=== Section Start ===
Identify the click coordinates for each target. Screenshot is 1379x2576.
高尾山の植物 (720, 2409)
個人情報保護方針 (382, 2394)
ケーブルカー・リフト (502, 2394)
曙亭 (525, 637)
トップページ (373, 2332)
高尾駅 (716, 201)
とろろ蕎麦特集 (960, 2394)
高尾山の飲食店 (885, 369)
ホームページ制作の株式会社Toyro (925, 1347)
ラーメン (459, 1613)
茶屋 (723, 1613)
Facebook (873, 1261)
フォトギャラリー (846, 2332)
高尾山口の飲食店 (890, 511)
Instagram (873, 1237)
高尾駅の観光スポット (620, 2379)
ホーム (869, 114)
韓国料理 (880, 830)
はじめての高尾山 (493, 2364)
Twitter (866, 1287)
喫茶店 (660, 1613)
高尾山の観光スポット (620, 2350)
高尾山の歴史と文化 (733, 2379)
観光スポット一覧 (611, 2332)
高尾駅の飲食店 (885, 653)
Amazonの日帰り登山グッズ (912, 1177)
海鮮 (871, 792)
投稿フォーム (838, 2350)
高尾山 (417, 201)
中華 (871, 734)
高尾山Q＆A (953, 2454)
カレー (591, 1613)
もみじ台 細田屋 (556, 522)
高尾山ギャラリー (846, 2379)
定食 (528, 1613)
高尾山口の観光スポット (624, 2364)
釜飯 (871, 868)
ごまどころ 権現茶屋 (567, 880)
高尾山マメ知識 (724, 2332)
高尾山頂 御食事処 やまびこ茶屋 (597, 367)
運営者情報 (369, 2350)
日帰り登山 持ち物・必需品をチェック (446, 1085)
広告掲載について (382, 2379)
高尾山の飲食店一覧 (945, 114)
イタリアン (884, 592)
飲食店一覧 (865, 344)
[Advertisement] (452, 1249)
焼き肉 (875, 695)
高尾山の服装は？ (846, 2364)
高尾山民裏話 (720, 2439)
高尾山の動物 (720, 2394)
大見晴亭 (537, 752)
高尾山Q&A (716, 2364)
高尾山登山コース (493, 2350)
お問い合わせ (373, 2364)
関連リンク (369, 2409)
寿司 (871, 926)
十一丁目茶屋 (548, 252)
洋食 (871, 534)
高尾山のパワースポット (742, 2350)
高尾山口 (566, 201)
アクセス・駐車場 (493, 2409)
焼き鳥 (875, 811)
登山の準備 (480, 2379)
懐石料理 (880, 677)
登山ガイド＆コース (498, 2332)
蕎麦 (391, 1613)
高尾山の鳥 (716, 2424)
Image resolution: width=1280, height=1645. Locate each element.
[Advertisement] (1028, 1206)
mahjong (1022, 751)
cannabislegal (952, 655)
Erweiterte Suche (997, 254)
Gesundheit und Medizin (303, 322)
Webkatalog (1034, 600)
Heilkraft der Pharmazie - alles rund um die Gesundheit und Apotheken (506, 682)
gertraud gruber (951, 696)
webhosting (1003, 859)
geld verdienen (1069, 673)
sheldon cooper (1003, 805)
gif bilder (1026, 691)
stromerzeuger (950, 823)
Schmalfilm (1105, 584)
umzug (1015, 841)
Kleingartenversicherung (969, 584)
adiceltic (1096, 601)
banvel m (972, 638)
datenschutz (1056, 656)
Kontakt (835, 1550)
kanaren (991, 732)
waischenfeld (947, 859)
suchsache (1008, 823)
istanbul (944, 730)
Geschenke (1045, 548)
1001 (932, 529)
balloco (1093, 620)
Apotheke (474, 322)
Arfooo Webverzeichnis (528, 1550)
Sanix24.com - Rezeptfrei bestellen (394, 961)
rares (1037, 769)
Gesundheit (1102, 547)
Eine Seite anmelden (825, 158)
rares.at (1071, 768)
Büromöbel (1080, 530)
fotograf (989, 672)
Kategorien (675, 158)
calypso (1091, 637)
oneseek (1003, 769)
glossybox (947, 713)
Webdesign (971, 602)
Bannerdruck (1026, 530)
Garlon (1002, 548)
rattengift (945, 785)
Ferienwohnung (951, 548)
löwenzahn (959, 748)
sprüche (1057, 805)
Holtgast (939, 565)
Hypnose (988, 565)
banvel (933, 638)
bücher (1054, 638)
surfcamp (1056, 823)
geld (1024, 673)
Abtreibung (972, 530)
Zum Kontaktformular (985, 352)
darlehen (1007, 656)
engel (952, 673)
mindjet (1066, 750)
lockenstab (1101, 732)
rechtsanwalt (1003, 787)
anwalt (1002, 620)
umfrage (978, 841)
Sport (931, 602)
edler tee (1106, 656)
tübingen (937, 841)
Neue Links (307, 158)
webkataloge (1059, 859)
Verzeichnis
=== Section End ===
WHAT TO WORK ON =>
From the material above, set down exactly the lines between the line holding "個人情報保護方針 (382, 2394)" and the line holding "Webkatalog (1034, 600)", inclusive. Include nothing else.

TASK RESULT =>
個人情報保護方針 (382, 2394)
ケーブルカー・リフト (502, 2394)
曙亭 (525, 637)
トップページ (373, 2332)
高尾駅 (716, 201)
とろろ蕎麦特集 (960, 2394)
高尾山の飲食店 (885, 369)
ホームページ制作の株式会社Toyro (925, 1347)
ラーメン (459, 1613)
茶屋 (723, 1613)
Facebook (873, 1261)
フォトギャラリー (846, 2332)
高尾山口の飲食店 (890, 511)
Instagram (873, 1237)
高尾駅の観光スポット (620, 2379)
ホーム (869, 114)
韓国料理 (880, 830)
はじめての高尾山 (493, 2364)
Twitter (866, 1287)
喫茶店 (660, 1613)
高尾山の観光スポット (620, 2350)
高尾山の歴史と文化 (733, 2379)
観光スポット一覧 (611, 2332)
高尾駅の飲食店 (885, 653)
Amazonの日帰り登山グッズ (912, 1177)
海鮮 (871, 792)
投稿フォーム (838, 2350)
高尾山 (417, 201)
中華 (871, 734)
高尾山Q＆A (953, 2454)
カレー (591, 1613)
もみじ台 細田屋 (556, 522)
高尾山ギャラリー (846, 2379)
定食 (528, 1613)
高尾山口の観光スポット (624, 2364)
釜飯 (871, 868)
ごまどころ 権現茶屋 (567, 880)
高尾山マメ知識 (724, 2332)
高尾山頂 御食事処 やまびこ茶屋 (597, 367)
運営者情報 (369, 2350)
日帰り登山 持ち物・必需品をチェック (446, 1085)
広告掲載について (382, 2379)
高尾山の飲食店一覧 (945, 114)
イタリアン (884, 592)
飲食店一覧 (865, 344)
[Advertisement] (452, 1249)
焼き肉 (875, 695)
高尾山の服装は？ (846, 2364)
高尾山民裏話 (720, 2439)
高尾山の動物 (720, 2394)
大見晴亭 (537, 752)
高尾山Q&A (716, 2364)
高尾山登山コース (493, 2350)
お問い合わせ (373, 2364)
関連リンク (369, 2409)
寿司 (871, 926)
十一丁目茶屋 (548, 252)
洋食 (871, 534)
高尾山のパワースポット (742, 2350)
高尾山口 (566, 201)
アクセス・駐車場 (493, 2409)
焼き鳥 (875, 811)
登山の準備 (480, 2379)
懐石料理 (880, 677)
登山ガイド＆コース (498, 2332)
蕎麦 (391, 1613)
高尾山の鳥 (716, 2424)
Image resolution: width=1280, height=1645. Locate each element.
[Advertisement] (1028, 1206)
mahjong (1022, 751)
cannabislegal (952, 655)
Erweiterte Suche (997, 254)
Gesundheit und Medizin (303, 322)
Webkatalog (1034, 600)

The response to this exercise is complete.